Für die Integration von Sozial- und Umweltstandards im Vergaberecht der öffentlichen Hand (Oktober 2008)

Wussten Sie, dass Städte und Gemeinden in Deutschland rund 360 Milliarden Euro im Jahr z.B. für den Einkauf von (Pflaster-)Steinen, Computern, Blumen und Bekleidung ausgeben?

Der Deutsche Bundestag entscheidet aktuell über ein so genanntes „Gesetz zur Modernisierung des Vergaberechtes“. Dieses legt fest, nach welchen Grundsätzen die öffentliche Hand in Deutschland ihre Einkäufe von Produkten und Dienstleistungen tätigt. Damit entscheidet der Bundestag zugleich über die Frage, ob die vielen Milliarden Euro für öffentliche Einkäufe zukünftig nach klaren sozialen, entwicklungspolitischen und ökologische Vorgaben ausgegeben werden - oder eben nicht.

Die Mitglieder des CorA-Netzwerks (Netzwerk für Unternehmensverantwortung) fordern eine FAIRgabe-Reform.
Das heißt

  • verbindliche gesetzliche Regeln zu sozialen und ökologischen Kriterien (Tariftreue, ILO-Standards, Fairer Handel, Ökostrom etc.),
  • klare Umsetzungsschritte für die Beschaffungspraxis sowie
  • wirksame Kontrollen und Sanktionen gegen Fehlverhalten.

Gemessen hieran ist der vorliegende Gesetzentwurf der Bundesregierung leider völlig unzureichend. Gegen die Integration von Sozial- und Umweltstandards ins Vergaberecht kämpft seit Jahren der Gesamtverband textil + mode. Anlässlich der Anhörung im Ausschuss des Bundestages für Wirtschaft und Technologie veröffentlicht der Verband eine Stellungnahme zum neuen Gesetzesentwurf, worin er die Ablehnung begründet mit Intransparenz und Bürokratisierung des Vergabeverfahrens und Explosion der Kosten.

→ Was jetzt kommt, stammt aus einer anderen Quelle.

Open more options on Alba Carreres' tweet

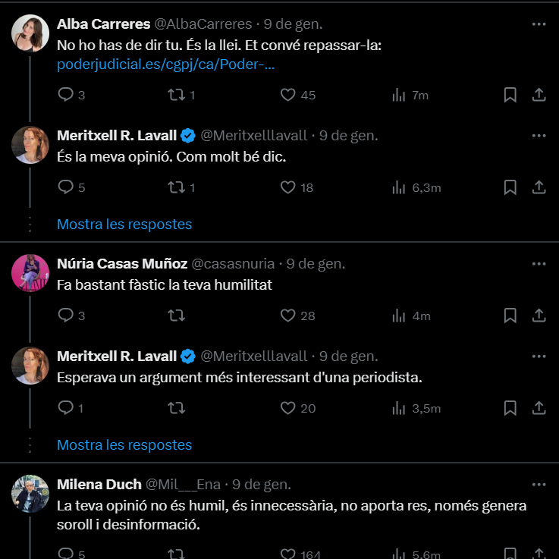point(539,24)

„Dies ist absolut scheinheilig“, erklärt Thomas Krämer-Broscheit von der Christlichen Initiative Romero. „Der Gesamtverband weiß, dass eine Kostenexplosion nicht zu erwarten ist. Dies zeigten die Städte Düsseldorf und Neuss, wo trotz mangelnder Rechtssicherheit bereits ohne Ausbeutung beschafft wird.“ Mehr als 120 Kommunen und Gemeinden sowie mittlerweile sieben Bundesländer sprechen sich für eine soziale Vergabe aus und haben entsprechende Beschlüsse gefasst.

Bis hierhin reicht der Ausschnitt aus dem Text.